The goal is zero false positives, of course, as Wex and other card providers calibrate a variety of techs operating in the background in their networks to get there. Results from ongoing calibration at Wex in particular have been good in recent months, Fitzgerald said. "We've got overall, over the last 10 months, a 25% reduction in losses, a 32% reduction in false positives," and a big increase in detection, too, he said.
[Related: Fuel-payments providers boost theft protection amid card-skimming explosion]
Those results he attributed largely to technical innovations, some described in part in a recent paper about Wex's "closed loop" security system, authored by the company, you'll find at this link, also detailed in the podcast.

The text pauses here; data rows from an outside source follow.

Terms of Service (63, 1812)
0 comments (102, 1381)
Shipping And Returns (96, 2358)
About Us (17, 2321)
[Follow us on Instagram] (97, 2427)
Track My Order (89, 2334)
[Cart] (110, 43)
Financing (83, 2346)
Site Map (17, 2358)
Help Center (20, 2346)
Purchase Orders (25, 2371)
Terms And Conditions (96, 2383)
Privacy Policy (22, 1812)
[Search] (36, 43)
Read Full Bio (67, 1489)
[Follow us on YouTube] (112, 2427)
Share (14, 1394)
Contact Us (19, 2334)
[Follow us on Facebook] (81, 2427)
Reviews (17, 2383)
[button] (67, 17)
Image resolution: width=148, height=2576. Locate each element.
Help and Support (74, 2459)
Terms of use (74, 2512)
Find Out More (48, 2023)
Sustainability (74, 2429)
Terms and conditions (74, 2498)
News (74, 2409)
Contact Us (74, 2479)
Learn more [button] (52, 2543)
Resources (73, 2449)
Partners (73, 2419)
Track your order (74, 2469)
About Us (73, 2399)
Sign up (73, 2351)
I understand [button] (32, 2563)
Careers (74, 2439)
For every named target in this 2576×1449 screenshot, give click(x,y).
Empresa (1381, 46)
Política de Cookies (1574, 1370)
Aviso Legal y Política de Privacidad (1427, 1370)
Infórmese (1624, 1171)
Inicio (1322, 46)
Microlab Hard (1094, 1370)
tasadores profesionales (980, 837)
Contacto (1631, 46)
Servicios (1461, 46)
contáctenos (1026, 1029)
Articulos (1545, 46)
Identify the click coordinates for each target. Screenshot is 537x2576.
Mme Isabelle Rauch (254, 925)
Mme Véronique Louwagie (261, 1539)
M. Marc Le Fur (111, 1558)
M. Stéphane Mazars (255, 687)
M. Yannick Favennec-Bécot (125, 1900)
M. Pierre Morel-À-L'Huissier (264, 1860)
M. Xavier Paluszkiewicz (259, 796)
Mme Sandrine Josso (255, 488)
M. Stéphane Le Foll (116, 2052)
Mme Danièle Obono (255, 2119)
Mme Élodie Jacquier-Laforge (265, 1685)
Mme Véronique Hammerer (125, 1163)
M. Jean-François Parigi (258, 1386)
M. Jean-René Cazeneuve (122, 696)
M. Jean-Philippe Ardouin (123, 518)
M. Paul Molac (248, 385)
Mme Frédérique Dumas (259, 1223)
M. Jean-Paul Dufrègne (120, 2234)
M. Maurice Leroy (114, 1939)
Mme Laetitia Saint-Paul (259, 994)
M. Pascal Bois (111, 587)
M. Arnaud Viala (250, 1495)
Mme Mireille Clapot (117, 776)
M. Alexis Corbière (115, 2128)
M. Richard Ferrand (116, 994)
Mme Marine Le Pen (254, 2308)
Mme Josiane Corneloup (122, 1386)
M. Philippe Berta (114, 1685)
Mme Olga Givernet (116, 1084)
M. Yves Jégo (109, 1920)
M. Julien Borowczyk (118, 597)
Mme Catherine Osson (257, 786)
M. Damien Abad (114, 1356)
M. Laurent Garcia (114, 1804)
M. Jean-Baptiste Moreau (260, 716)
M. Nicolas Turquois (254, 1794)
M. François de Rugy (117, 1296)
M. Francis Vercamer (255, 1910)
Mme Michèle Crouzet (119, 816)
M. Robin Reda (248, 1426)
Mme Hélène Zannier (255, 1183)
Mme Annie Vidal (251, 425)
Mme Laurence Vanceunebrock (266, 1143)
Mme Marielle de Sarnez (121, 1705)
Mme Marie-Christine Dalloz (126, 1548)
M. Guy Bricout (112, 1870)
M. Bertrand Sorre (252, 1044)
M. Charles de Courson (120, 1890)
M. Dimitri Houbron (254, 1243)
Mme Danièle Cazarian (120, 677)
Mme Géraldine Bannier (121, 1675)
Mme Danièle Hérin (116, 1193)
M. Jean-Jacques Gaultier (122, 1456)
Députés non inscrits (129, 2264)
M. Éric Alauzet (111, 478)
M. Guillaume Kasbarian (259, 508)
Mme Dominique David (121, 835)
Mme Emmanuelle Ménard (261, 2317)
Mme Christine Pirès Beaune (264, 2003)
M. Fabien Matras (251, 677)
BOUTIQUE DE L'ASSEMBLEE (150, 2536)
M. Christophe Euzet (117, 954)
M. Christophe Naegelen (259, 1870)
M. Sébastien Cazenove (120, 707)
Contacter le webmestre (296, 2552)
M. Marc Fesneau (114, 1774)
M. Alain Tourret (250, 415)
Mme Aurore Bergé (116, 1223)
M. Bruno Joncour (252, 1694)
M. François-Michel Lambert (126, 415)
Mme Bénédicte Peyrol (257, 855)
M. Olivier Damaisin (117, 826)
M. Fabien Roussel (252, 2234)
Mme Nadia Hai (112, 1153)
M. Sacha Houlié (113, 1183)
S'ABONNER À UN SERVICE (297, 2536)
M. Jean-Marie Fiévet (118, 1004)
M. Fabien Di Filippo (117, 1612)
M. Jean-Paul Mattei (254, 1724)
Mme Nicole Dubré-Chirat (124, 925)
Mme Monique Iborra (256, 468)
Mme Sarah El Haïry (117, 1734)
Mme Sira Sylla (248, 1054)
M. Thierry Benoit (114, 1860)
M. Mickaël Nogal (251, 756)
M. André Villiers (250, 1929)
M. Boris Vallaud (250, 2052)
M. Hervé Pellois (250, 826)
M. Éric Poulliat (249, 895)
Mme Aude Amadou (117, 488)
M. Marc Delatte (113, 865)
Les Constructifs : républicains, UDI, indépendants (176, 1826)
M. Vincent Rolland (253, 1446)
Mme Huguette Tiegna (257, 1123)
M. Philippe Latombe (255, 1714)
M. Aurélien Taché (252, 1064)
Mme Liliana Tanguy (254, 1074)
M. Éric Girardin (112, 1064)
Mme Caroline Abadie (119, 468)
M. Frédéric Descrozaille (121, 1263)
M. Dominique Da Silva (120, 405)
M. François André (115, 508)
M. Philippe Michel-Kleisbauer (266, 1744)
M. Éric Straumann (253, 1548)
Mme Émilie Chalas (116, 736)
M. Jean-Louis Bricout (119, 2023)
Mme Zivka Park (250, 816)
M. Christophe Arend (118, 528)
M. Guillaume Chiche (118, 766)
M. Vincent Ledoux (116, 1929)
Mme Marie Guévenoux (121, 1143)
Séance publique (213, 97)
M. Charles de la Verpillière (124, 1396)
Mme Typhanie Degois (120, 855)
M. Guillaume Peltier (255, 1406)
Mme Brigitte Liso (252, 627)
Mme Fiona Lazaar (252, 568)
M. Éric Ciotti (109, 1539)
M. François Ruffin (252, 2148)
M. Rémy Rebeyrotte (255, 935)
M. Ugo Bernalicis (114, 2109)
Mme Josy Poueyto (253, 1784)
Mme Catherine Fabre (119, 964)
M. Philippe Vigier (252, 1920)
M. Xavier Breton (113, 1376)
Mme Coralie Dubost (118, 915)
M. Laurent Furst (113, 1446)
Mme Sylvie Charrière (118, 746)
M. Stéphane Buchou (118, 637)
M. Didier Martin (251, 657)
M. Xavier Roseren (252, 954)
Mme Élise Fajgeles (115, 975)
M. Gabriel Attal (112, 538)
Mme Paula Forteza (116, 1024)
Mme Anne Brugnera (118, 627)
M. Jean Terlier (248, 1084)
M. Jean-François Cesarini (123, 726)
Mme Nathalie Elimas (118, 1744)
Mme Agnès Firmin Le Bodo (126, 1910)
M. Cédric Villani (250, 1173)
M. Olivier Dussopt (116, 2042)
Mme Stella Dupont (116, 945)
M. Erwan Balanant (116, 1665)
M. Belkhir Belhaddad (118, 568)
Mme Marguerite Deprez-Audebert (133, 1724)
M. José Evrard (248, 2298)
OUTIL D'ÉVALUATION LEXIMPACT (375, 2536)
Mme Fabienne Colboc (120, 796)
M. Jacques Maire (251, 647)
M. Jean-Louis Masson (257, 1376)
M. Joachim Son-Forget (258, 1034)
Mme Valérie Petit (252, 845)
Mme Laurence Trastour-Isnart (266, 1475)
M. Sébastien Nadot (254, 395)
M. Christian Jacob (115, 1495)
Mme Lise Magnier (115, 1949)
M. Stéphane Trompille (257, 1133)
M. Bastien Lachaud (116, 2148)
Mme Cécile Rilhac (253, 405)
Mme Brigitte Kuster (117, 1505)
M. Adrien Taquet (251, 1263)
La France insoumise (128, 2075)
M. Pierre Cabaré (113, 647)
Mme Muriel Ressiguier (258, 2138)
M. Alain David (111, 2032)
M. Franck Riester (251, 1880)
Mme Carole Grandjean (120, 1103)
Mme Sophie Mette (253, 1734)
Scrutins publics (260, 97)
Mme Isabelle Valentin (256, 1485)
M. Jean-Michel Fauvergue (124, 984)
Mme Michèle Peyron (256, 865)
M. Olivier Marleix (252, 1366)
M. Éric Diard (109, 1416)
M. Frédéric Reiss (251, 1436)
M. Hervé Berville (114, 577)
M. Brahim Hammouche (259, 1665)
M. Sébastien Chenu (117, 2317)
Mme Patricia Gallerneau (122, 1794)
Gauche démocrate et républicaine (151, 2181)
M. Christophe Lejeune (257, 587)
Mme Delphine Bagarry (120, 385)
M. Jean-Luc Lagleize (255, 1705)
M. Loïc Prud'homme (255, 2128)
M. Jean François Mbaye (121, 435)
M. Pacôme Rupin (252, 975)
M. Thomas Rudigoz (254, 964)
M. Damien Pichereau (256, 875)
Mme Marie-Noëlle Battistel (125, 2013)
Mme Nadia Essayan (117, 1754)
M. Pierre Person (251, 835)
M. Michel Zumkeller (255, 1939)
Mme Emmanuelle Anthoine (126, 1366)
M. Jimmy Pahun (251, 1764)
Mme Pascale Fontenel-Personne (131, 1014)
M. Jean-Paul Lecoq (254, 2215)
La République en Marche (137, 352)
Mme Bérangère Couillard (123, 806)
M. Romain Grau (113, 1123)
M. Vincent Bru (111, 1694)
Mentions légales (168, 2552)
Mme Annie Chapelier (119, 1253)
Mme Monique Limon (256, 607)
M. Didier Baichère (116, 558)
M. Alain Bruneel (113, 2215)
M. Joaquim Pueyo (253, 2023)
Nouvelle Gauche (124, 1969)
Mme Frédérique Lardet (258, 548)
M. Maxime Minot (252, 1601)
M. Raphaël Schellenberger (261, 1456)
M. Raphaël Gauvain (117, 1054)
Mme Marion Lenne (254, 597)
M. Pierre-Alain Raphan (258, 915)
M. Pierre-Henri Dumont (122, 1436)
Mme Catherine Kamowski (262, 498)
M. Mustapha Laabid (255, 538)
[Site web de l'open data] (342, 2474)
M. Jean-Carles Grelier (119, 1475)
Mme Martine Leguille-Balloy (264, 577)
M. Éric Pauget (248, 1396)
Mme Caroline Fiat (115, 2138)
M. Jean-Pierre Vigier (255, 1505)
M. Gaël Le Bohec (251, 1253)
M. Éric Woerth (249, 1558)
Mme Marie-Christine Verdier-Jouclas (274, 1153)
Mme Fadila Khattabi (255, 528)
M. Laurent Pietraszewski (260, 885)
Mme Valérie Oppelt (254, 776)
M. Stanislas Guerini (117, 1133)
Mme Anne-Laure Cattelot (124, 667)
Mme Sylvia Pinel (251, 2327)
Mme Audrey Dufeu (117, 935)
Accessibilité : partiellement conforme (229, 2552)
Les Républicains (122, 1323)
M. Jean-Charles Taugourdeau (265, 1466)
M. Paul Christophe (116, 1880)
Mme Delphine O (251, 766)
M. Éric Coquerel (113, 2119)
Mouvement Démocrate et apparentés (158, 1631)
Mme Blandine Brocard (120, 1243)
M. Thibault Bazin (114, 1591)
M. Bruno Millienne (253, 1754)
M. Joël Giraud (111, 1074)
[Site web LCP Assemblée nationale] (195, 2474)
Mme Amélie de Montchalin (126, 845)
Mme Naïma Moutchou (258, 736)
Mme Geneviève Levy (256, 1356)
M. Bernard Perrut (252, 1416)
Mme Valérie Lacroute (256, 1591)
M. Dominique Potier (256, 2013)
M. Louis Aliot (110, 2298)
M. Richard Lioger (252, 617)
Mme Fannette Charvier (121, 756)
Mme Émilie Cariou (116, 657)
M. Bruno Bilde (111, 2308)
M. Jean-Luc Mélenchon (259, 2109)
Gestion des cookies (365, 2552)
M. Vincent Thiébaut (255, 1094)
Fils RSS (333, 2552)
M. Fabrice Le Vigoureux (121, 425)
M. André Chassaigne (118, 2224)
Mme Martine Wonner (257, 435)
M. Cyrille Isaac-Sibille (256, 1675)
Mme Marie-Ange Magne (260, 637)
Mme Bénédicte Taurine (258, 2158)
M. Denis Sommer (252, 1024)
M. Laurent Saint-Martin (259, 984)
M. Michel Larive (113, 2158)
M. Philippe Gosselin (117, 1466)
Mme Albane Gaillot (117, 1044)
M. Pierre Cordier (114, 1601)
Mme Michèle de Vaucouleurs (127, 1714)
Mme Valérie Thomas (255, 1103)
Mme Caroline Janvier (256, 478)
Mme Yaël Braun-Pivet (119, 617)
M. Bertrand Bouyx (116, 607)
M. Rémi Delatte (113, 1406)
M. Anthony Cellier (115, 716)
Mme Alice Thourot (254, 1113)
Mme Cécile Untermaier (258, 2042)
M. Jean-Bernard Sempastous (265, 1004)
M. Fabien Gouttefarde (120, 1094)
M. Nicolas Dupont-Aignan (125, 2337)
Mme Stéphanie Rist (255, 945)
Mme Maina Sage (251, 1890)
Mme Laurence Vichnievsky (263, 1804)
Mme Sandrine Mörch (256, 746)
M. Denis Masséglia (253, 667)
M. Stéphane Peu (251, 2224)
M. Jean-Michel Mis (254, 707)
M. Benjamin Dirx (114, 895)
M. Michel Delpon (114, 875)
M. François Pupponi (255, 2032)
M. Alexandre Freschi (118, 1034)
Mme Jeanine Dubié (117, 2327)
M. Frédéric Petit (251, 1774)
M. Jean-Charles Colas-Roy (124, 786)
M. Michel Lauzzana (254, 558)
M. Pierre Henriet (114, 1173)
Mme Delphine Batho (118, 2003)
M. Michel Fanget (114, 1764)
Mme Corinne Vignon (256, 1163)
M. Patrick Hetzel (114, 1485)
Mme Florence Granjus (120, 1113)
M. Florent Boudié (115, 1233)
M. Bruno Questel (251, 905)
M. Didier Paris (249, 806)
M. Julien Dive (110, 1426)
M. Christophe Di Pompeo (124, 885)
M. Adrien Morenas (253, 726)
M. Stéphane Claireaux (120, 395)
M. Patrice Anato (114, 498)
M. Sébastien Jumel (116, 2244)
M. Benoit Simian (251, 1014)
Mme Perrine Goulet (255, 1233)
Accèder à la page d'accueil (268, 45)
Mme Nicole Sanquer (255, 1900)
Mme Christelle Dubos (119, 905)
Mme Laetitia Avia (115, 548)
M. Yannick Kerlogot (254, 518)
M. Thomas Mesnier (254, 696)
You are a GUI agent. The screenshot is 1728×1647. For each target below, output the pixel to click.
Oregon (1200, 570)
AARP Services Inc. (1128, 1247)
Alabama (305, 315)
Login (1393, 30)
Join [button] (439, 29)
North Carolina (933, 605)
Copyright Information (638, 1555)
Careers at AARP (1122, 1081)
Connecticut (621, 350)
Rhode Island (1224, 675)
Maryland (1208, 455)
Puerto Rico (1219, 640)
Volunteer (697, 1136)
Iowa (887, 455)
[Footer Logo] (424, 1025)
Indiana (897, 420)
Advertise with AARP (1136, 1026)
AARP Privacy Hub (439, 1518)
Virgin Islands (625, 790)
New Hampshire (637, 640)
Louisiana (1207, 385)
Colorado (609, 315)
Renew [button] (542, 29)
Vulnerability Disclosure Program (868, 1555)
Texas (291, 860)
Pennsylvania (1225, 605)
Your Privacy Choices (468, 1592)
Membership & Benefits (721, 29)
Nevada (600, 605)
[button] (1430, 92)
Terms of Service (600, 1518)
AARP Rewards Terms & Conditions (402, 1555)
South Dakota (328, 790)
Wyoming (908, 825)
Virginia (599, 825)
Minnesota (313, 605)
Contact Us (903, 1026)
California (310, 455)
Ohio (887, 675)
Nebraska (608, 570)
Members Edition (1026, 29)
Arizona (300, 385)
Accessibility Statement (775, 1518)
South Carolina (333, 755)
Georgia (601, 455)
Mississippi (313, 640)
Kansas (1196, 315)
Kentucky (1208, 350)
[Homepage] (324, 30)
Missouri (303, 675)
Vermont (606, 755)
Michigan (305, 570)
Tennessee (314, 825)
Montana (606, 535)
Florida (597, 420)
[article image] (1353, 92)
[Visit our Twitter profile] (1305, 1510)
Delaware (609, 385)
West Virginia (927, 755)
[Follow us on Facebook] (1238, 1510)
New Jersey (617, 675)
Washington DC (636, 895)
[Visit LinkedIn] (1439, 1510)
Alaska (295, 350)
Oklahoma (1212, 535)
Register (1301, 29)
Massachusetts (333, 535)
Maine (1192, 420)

Overdrive Radio's sponsor is Howes, longtime provider of fuel treatments like its Howes Diesel Defender all-weather mileage booster and winter Diesel Treat anti-gel treatments to get you through the coldest temps, the Howes Multipurpose penetrating oil, and other products.
"We've seen the most yield" in fraud prevention, he said, "with education and empowerment."
Fitzgerald described efforts of Wex itself to illustrate the kinds of schemes that might result in infiltration of its own backend, including simulated phishing attacks through targeted fake emails designed to get a user to provide access to their login data. Wex sends such emails to its own employees on occasion to lure them in, thus serving an educational purpose in awareness. Their most "successful" such effort?
A fake offer of "free Taylor Swift tickets," Fitzgerald said. "Everybody clicked on that."
Sometimes, phishing fakes are extremely hard to resist.
In the podcast, track through Fitzgerald's entire NASTC talk, through those backend upgrades on to plenty more you can do to work with the company's team and tools in its system, like its SecureFuel solution, to prevent fuel theft. Likewise, should the worst happen, to work with law enforcement to apprehend the thieves. Take a listen:
[Related: 'Personal cyber hygiene' in our age of social engineering hacks]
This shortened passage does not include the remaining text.